Au-delà de la préservation des traditions, l’ensemble est devenu un centre communautaire intergénérationnel. Pendant les pauses, les membres plus âgés partagent des collations philippines comme le bibingka (gâteaux de riz) et des histoires sur la vie au pays, tandis que les jeunes danseurs enseignent des expressions canadiennes à leurs aînés.
« Ma grand-mère parle à peine anglais, et mes enfants parlent à peine tagalog, mais ils se connectent par la danse », explique Teresa Villanueva. « Quand ils pratiquent ensemble, le fossé générationnel disparaît. »
Le travail de l’ensemble devient de plus en plus urgent alors que les Philippins-Canadiens de deuxième et troisième générations grandissent avec moins de liens avec leur culture ancestrale. Une étude de 2022 de l’Association des études philippines du Canada a révélé que la rétention linguistique parmi les jeunes Philippins-Canadiens est en déclin, avec seulement 37 % des jeunes de troisième génération capables de parler une langue philippine.
« La danse devient encore plus importante quand la langue s’estompe », note Santos. « Ces mouvements portent notre histoire d’une manière que les mots ne peuvent parfois pas exprimer. »
L’adaptation récente par le groupe de danses traditionnelles pour des contextes contemporains démontre leur évolution. Pour le Mois du patrimoine philippin en juin dernier, les danseurs ont présenté une pièce fusion combinant les mouvements traditionnels du Pandanggo avec de la musique moderne, qui a particulièrement résonné auprès des jeunes spectateurs à River Landing de Saskatoon.
Pour l’avenir, Kayumanggi prévoit d’étendre leur action communautaire par des ateliers scolaires et de collaborer avec d’autres groupes de danse culturelle en Saskatchewan. Ils ont déjà entamé des conversations avec des ensembles de danse ukrainiens et autochtones concernant un spectacle conjoint explorant les thèmes de la migration et de l’appartenance.
« Nous ne sommes pas des pièces de musée », souligne Santos. « La culture philippine est vivante et respire. Elle évolue comme nous le faisons, ici dans notre nouvelle maison de Saskatoon, tout en gardant son cœur intact. »
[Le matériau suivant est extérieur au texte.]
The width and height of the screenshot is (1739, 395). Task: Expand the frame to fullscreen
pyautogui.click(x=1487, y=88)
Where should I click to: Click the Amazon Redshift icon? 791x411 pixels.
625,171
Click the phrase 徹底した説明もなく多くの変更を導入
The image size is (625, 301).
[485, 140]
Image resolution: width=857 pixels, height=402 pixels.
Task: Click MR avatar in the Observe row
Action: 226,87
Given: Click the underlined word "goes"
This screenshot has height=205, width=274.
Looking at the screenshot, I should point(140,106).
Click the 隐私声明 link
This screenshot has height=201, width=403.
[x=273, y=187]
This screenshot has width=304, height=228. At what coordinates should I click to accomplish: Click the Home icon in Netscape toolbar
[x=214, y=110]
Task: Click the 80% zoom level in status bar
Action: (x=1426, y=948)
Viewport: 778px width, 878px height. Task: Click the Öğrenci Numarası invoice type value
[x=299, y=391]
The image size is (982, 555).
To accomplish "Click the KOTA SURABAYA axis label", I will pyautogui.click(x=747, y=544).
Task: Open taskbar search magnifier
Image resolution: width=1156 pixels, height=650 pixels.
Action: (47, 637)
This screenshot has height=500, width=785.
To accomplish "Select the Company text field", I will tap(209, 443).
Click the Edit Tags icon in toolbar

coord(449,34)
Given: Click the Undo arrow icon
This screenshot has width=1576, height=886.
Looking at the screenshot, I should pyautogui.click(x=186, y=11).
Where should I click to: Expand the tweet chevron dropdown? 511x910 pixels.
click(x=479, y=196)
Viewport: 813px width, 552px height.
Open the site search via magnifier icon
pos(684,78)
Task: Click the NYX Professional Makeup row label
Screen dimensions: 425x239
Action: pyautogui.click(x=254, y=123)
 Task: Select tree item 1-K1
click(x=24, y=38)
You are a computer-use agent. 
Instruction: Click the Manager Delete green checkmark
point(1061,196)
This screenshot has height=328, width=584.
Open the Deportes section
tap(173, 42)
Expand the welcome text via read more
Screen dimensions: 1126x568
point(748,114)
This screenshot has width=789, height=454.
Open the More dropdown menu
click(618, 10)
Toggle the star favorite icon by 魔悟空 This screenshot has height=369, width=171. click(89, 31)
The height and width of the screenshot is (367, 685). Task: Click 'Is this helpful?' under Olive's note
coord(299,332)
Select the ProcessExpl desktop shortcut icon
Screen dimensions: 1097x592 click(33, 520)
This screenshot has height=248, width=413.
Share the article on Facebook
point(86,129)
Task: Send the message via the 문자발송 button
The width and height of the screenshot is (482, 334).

À la fin de la répétition, les danseurs se rassemblent en cercle, les bras autour des épaules des autres. Ils terminent par une bénédiction traditionnelle en tagalog avant de passer à des conversations en anglais sur les plans du week-end et les examens à venir – une parfaite illustration de la dualité culturelle qu’ils naviguent quotidiennement.
Dans un monde où les connexions mondiales semblent souvent diluer la spécificité culturelle, ces danseurs nous rappellent que les traditions n’ont pas à disparaître avec la distance. Grâce à une pratique dédiée et des performances joyeuses, les danseurs philippins de Saskatoon s’assurent que leur patrimoine continue d’avancer, un pas gracieux à la fois.